Nonspecific reactive (secondary) hepatitis. Causes of diagnosis and treatment of nonspecific jaundice

The liver in the human body performs many vital functions: it synthesizes proteins, hormones, enzymes, bile, cholesterol, cleanses the blood of toxins, excessive amounts of hormones, microorganisms and metabolic products, and is actively involved in the metabolism of microelements, vitamins and carbohydrates. A number of factors can lead to liver damage and disruption of its function. With hepatitis, the liver tissue becomes inflamed, areas of necrosis may appear in it, leukocytes accumulate, and a small amount of connective fibrous tissue is formed. Although the structure of the liver lobules is not disturbed, such inflammation may be accompanied by stagnation of bile and disruption of the functioning of hepatocytes.

Causes of hepatitis

Non-infectious hepatitis occurs for various reasons:

  • Alcoholic hepatitis occurs due to many years of alcohol abuse. Because of it, the metabolism in hepatocytes is disrupted, and they begin to collapse;
  • Non-alcoholic steatohepatitis does not occur due to alcohol intake, but the changes in the liver with it are very similar to those that occur with alcohol;
  • Drug-induced hepatitis is formed due to the use of various medications that have a toxic effect on the liver (oral contraceptives, antibiotics and anti-tuberculosis drugs);
  • Toxic hepatitis is caused by alcohol substitutes, poisonous mushrooms, arsenic compounds, lead, benzene, toluene and other substances that destroy liver cells;
  • Autoimmune hepatitis leads to disruption of the immune system, which begins to destroy normal liver cells;
  • Metabolic hepatitis occurs due to various hereditary diseases associated with metabolism. These include Wilson's disease, in which copper metabolism is disrupted in the body, hemochromatosis, in which increased absorption of iron is observed in the intestines, etc.;
  • Reactive hepatitis is formed due to exposure to toxins and metabolic products that enter the blood during diseases of other organs (pancreatitis, stomach ulcers, autoimmune and endocrine diseases);
  • Primary biliary hepatitis occurs due to obstruction of bile flow and bile outflow, leading to damage to liver tissue.

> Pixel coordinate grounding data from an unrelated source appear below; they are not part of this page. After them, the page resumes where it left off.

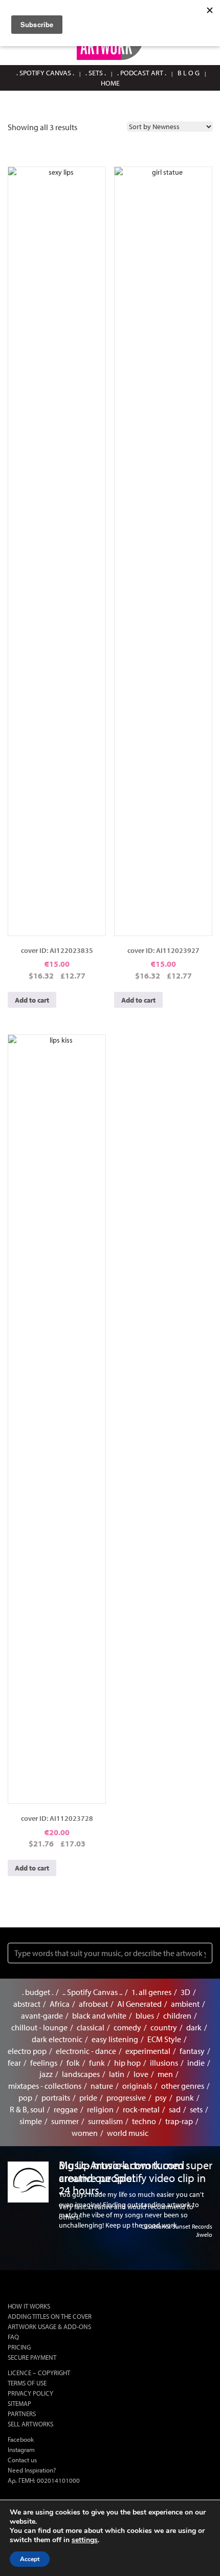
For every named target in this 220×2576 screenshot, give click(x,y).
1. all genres (151, 1992)
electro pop (27, 2051)
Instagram (21, 2449)
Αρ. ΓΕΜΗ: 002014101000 (44, 2480)
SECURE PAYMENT (32, 2357)
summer (65, 2121)
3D (185, 1992)
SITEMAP (19, 2403)
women (85, 2133)
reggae (66, 2109)
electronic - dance (86, 2051)
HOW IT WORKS (29, 2306)
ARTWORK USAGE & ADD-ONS (49, 2326)
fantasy (192, 2051)
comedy (127, 2027)
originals (137, 2086)
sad (175, 2109)
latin (116, 2074)
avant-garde (42, 2015)
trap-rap (179, 2121)
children (177, 2015)
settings (85, 2540)
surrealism (105, 2121)
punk (185, 2097)
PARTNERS (22, 2413)
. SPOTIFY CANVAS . (45, 72)
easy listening (115, 2039)
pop (25, 2097)
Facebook (21, 2439)
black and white (99, 2015)
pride (88, 2097)
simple (30, 2121)
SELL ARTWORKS (30, 2424)
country (163, 2027)
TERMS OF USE (27, 2383)
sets (196, 2109)
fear (14, 2063)
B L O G (189, 72)
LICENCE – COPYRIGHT (39, 2373)
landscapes (81, 2074)
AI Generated (139, 2004)
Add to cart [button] (32, 1000)
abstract (26, 2004)
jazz (46, 2074)
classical (90, 2027)
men (165, 2074)
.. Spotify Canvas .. (92, 1992)
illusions (164, 2063)
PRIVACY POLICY (30, 2393)
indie (196, 2063)
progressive (126, 2097)
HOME (110, 83)
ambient (185, 2004)
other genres (182, 2086)
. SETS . (95, 72)
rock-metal (141, 2109)
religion (100, 2109)
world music (127, 2133)
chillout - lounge (39, 2027)
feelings (43, 2063)
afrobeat (93, 2004)
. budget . (37, 1992)
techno (144, 2121)
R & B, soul (27, 2109)
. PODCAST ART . (141, 72)
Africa (60, 2004)
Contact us (22, 2460)
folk (73, 2063)
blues (145, 2015)
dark (194, 2027)
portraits (55, 2097)
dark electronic (57, 2039)
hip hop (127, 2063)
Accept (29, 2559)
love (141, 2074)
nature (102, 2086)
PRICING (19, 2347)
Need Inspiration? (32, 2470)
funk (97, 2063)
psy (161, 2097)
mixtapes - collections (44, 2086)
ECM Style (164, 2039)
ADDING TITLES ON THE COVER (50, 2316)
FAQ (13, 2337)
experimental (147, 2051)
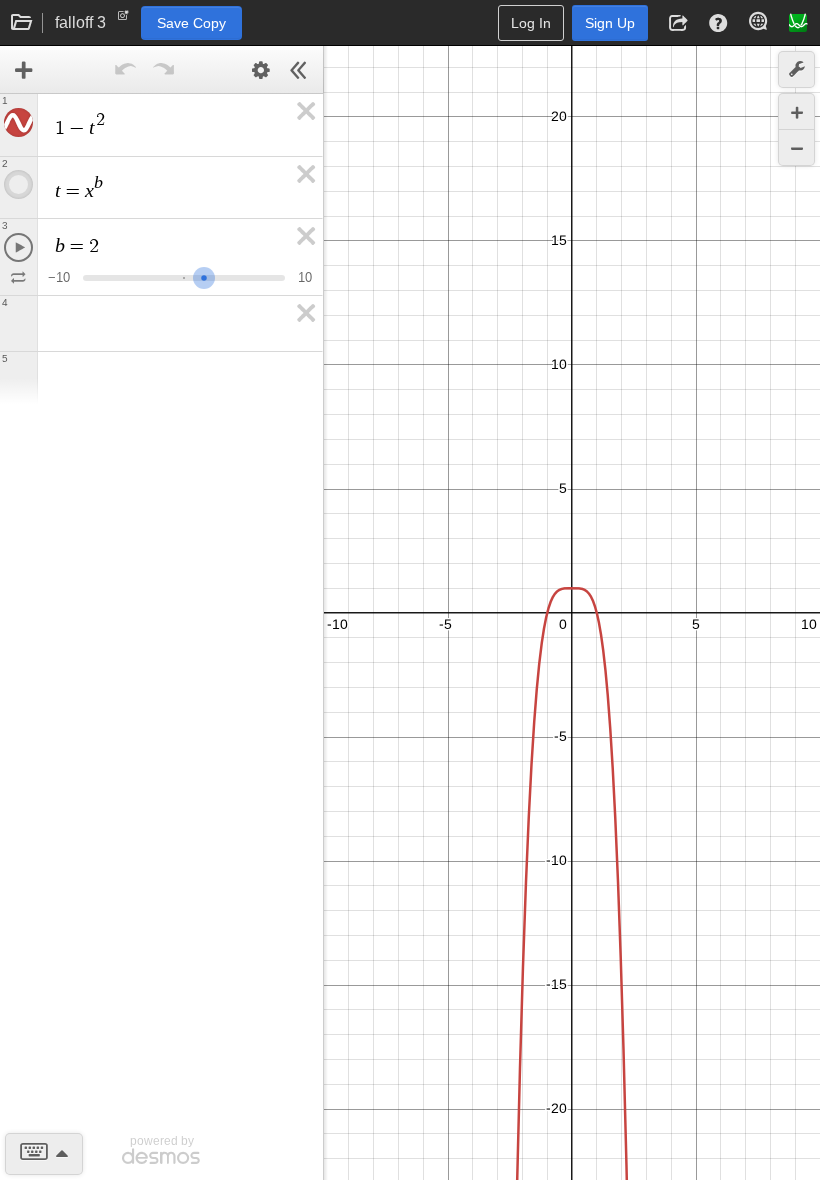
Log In (531, 23)
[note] (123, 20)
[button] (678, 23)
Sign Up (610, 23)
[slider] (204, 275)
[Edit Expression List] (261, 70)
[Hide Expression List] (299, 70)
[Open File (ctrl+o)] (22, 23)
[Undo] (126, 70)
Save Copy (191, 23)
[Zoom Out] (796, 147)
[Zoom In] (796, 111)
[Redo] (164, 70)
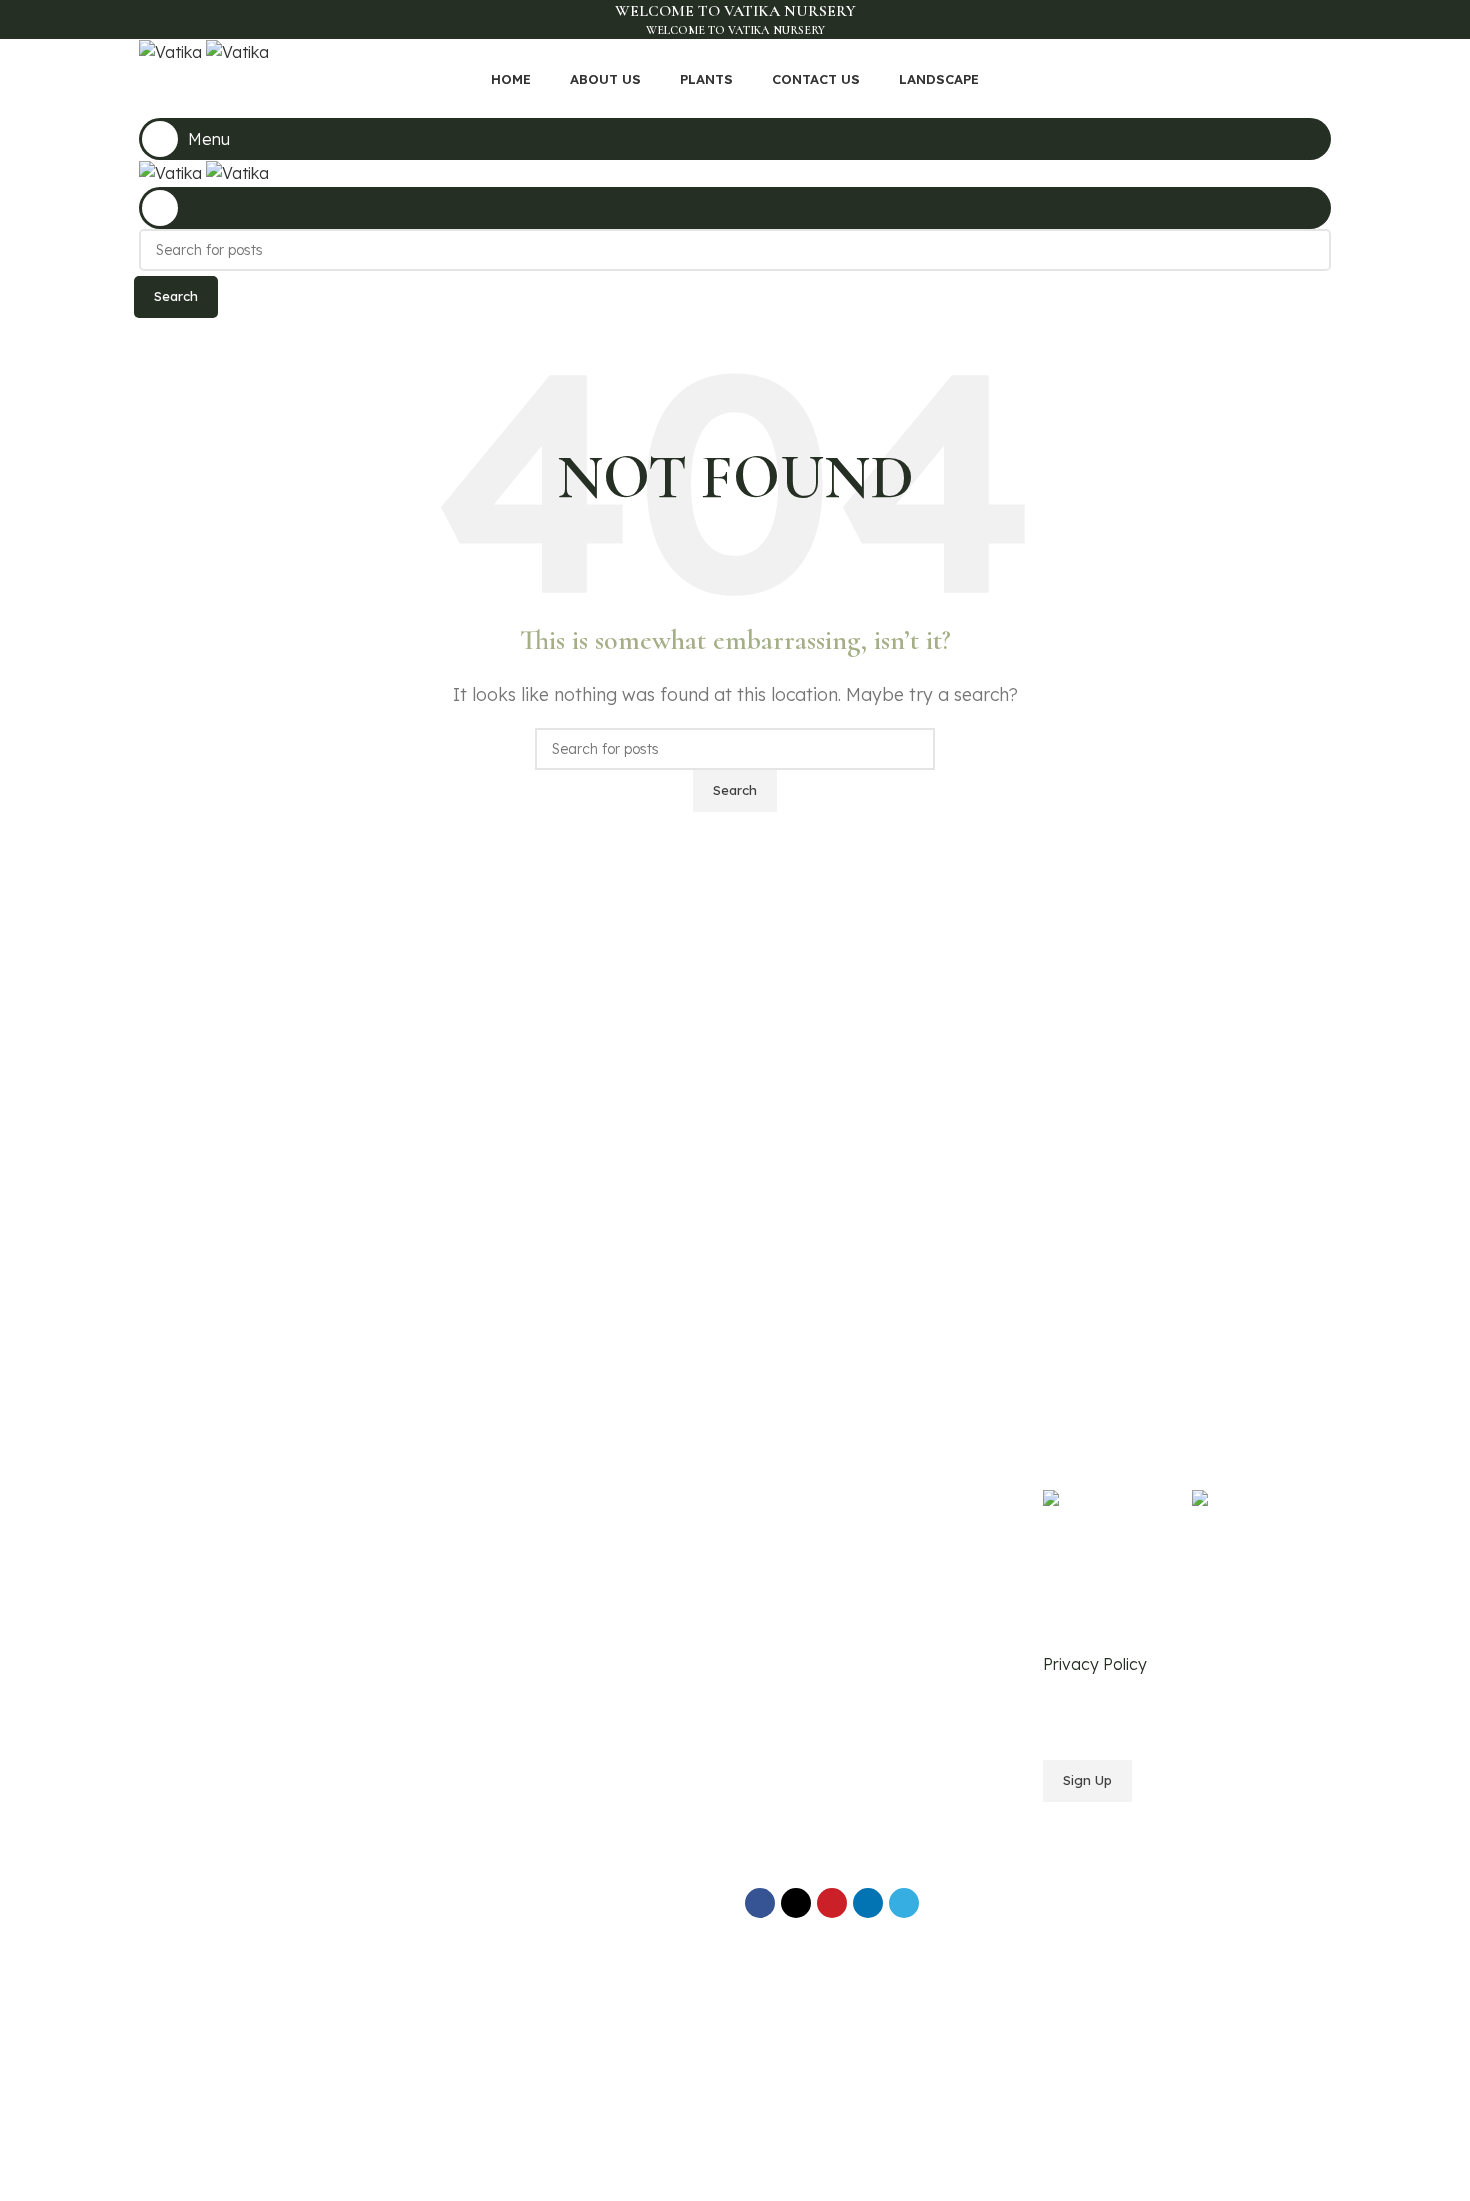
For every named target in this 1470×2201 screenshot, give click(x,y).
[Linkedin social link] (868, 1903)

Viral hepatitis - symptoms and treatment

It is advisable to consider the detailed pathogenesis of each type of viral hepatitis in separate articles. It is enough to understand the options for normal functioning of the liver and the general mechanisms of its pathology.

The formation and metabolism of bilirubin is normal

Bilirubin is a product of the transformation of hemoglobin (Hb), a kind of “waste” that must be removed from the body. It is formed mainly from Hb, which is released from red blood cells (lifespan 120 days). The destruction of hemoglobin and the formation of bilirubin occurs in the cells of the phagocytic mononuclear cell system:

  • Vysokovich-Kupffer cells, which capture and process old non-functional liver blood cells;
  • splenic phagocytes - cells of the immune system that protect the body by absorbing harmful foreign particles or dying cells.

A brief scheme for the formation of bilirubin looks like this:

Red blood cells (in the spleen) - Hemoglobin (in the spleen) - Verdoglobin (a product of the enzymatic oxidation of the non-protein part of hemoglobin, formed in the cells of the macrophage system) - Biliverdin (an intermediate product of the breakdown of hemoglobin).

Stages of formation and excretion of bilirubin:

  • First phase: formation of free (indirect) bilirubin in the spleen and hepatocytes (liver tissue cells).
  • The second phase: its entry into the blood and transfer by albumins (simple water-soluble proteins) into hepatocytes.
  • Third phase: binding of free bilirubin with glucuronic acid in hepatocytes (formation of bound, or direct, bilirubin).
  • Fourth phase: release of direct bilirubin by hepatocytes as part of bile into the bile capillary.
  • Fifth phase: entry of bilirubin-diglucoronide (direct bilirubin) into the duodenum in the form of bile.

Bilirubin diglucoronide can undergo two transformations:

  • In the large intestine, it is converted into stercobilinogen, a substance created by colonic bacteria. Stercobilinogen is yellow in color and is further excreted in the feces in the form of stercobilin (provides the normal brown color of stool).
  • In the small intestine it is converted into urobilinogen, a colorless product of the reduction of bilirubin, formed under the action of small intestinal bacteria. It is excreted through the kidneys with urine in the form of urobilin, and also enters the portal vein system into the liver with subsequent destruction.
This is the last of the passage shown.